Ama artık bi yerden sonra pes edip, onunla uğraşmayı da bıraktım. Sonuçta onun velisi değildim, annesi-babası-abisi değildim. Arkadaşıydım ve onunla olan arkadaşlığımız aslında onun, kendisini oyalayacak bir arkadaş bulmak, hatta; canlı bir oyuncak bulmuş olmasından başka bir şey değildi.

İnsanlara hep böyle bakıyor. İnsanlar onun için zaman geçirilecek birer canlı oyuncak olmaktan başka bir şey değiller. 
Üstelik sadece arkadaşlıklarında değil, genel olarak sevgilileri, fuckbody'leri, tek gecelikleri bile onun için bundan fazlası değiller ve olamayacaklar da.
Onun böyle olduğunu uzun zaman önce fark etmiştim ve zaten tartışmalarımızın başlangıç noktası da hep bu oluyor. Tartışmalarımız bi yere varmak yerine ikimizin arasının kötü olmasıyla noktalanınca ise; artık buna son vermeye karar verdim ve aramızdaki iletişimi gittikçe düşürdüm. Artık buluşalım dediğinde işim var diyorum veya kısa bir an ayırıyorum.
buluşunca ise kafamın içini, alt üst etmiş halde beni bırakıp gidiyor.

Onun kafasının içinde bir şeyler eksik veya fazla.

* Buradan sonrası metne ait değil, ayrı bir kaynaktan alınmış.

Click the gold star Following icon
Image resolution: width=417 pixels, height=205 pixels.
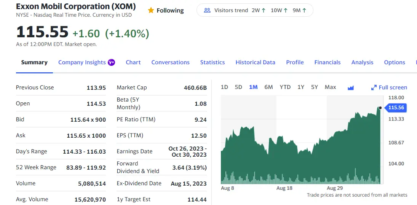(151, 10)
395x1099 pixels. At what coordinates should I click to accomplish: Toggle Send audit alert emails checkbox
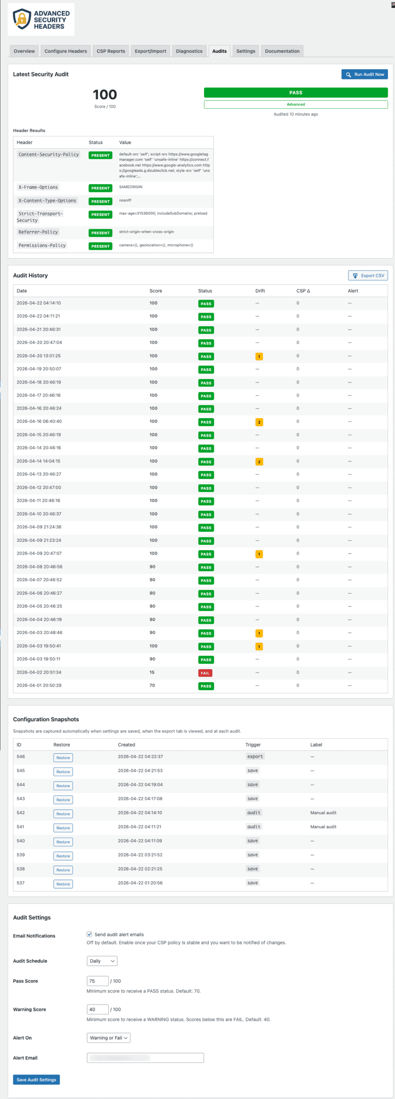(89, 935)
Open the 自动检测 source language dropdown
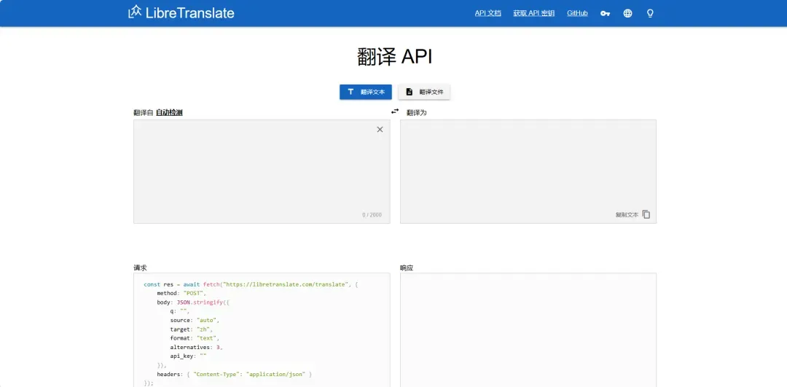This screenshot has width=787, height=387. tap(169, 113)
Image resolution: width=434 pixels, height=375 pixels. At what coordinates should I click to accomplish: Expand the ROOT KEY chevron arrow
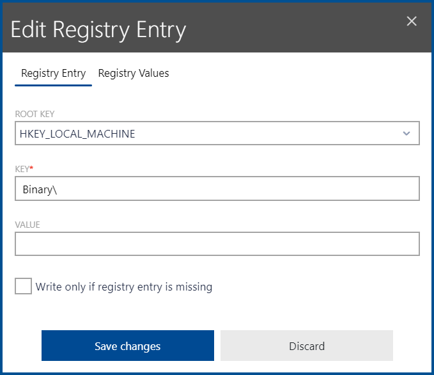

Bunu bilmiyorum ama bildiğim bir şey varki; sorunlarını başka insanların omzuna yükleyip, hadi bana çözüm bul demekten zevk alıyor.
Sorunlarından, başka insanları ortak ederek kurtulmayı alışkanlık edinmiş.
Sorunlarından; onları ya hiç görmemeyi, ya da oturup ağlamayı seçerek kurtulmayı seçiyor.

Bu zavallılığını gördüğümde dayanamıyorum ama elimde gelen tek şey olan; kendi deneyimlerimden yola çıkarak öğüt vermekten başka bir şey de yapamıyorum. 
Elimden bu geliyor ve o sadece sümük ve gözyaşlarıyla kalıyor.
Umarım tüm bunları atlatıp sağlıklı bir insana dönüşür.